Tom Franklin
Krumme Type, krumme Type
Larry Ott, genannt scary Larry, wird gleich zu Beginn Opfer eines Mordversuchs. Er ist der Prügelknabe des kleinen Orts Chabot/Mississippi, denn vor 25 Jahren verschwand ein Mädchen, mit dem er verabredet war, spurlos, und der Sechzehnjährige wurde den Verdacht, der auf ihm lastete, nie mehr los.
Einsamer Leser
Er kehrt nach seiner Militärzeit zurück, fristet sein Leben durch den stückweisen Verkauf des geerbten Waldes und eine Autowerkstatt und rettet sich in die Bücher – ein Leser, einsam, resigniert und Zielscheibe bösartiger Rednecks. Als er im Krankenhaus aus dem Koma erwacht, steht er wieder unter Verdacht: Ein Mädchen ist verschwunden, wurde vergewaltigt und ermordet.

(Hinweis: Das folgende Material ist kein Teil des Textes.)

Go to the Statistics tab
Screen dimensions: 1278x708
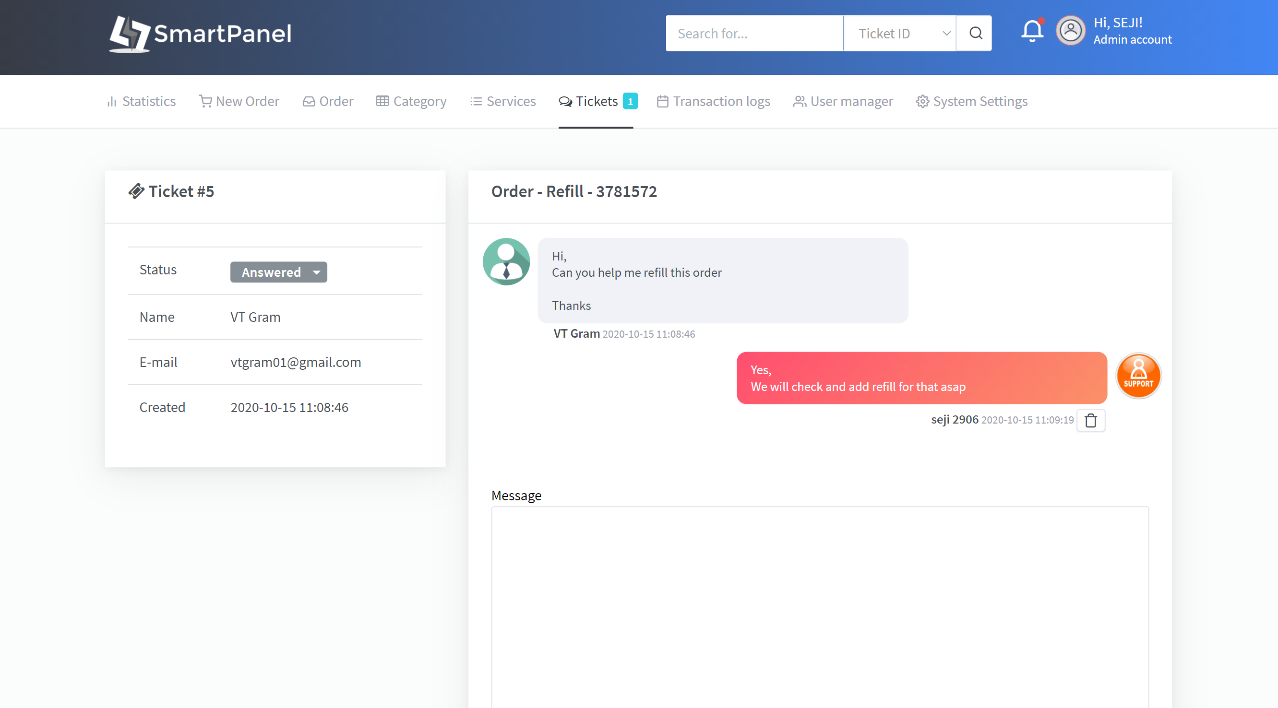pyautogui.click(x=141, y=101)
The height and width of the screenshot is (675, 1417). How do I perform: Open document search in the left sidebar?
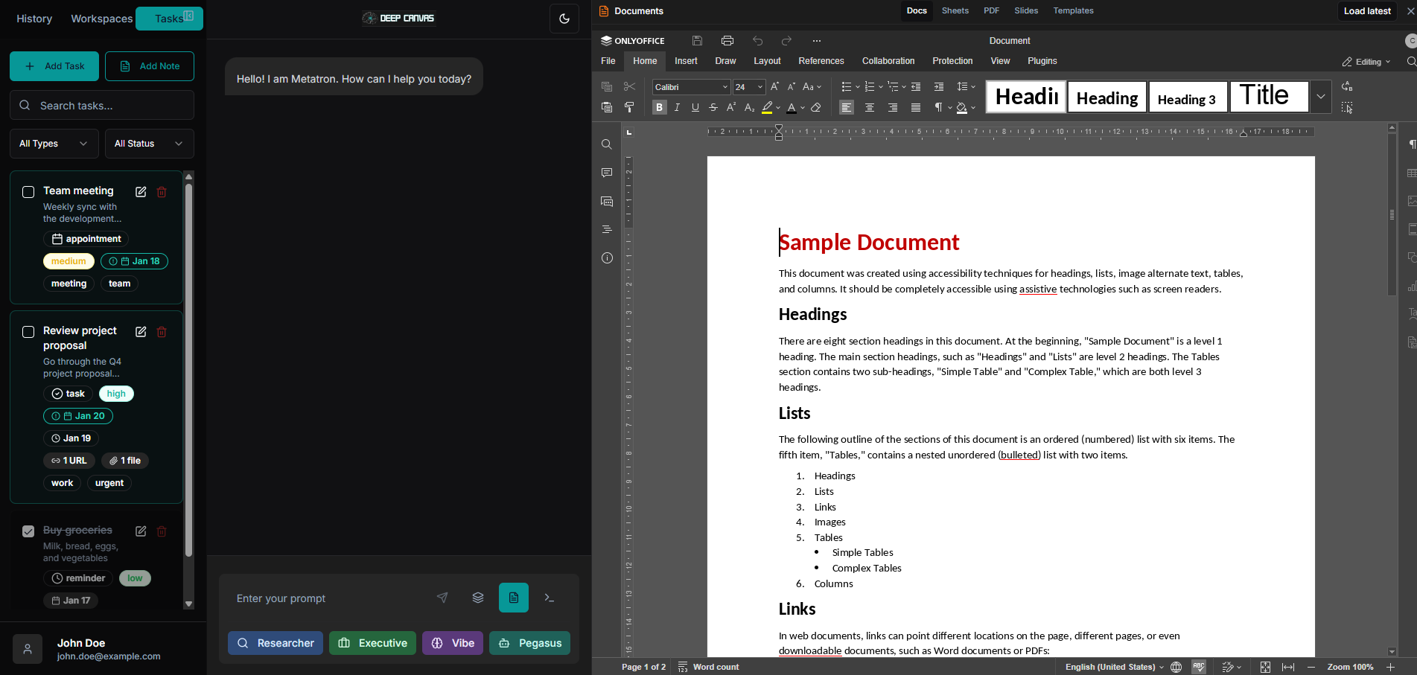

Doch diesmal ist vieles anders:
"Vielleicht täuschte er sich ja, was das Wort Freund anging, vielleicht war er schon so lange von allen weggestoßen worden, dass er nur noch ein Schwamm für die Untaten war, die andere begingen. Vielleicht hatte er nach so langer Zeit angefangen, ihre Version von ihm zu glauben. Aber das war vorbei.“
Verrat am weißen Freund
Vorbei, weil der Mann ohne Freunde von dem einen Freund wieder beachtet wird, mit dem er damals einige Monate lang Nähe erlebte, dem schwarzen Jungen Silas, der inzwischen nach einer missglückten Baseballkarriere als einziger Gesetzeshüter in Chabot angeheuert hat. Tom Franklin entwickelt mit Ruhe und dramaturgischem Feingefühl den Weg, der die beiden so verschiedenen Jugendfreunde zusammenführte und wieder trennte, auf dem Hintergrund eines fortdauernden Rassismus in der Kleinstadt im tiefen Süden der USA, deren Niedergang den Nährboden für Bigotterie, Heuchelei und Hass bereitet. Und während Larry um sein Leben ringt, muss Silas herausfinden, was damals wirklich geschah, seinen Kränkungen und dem eigenen Verrat am weißen Freund ins Auge sehen. Nur so kann er erkennen, welche Folgen das alles hatte, bis in die Gegenwart, und was mit den verschwundenen Mädchen geschah.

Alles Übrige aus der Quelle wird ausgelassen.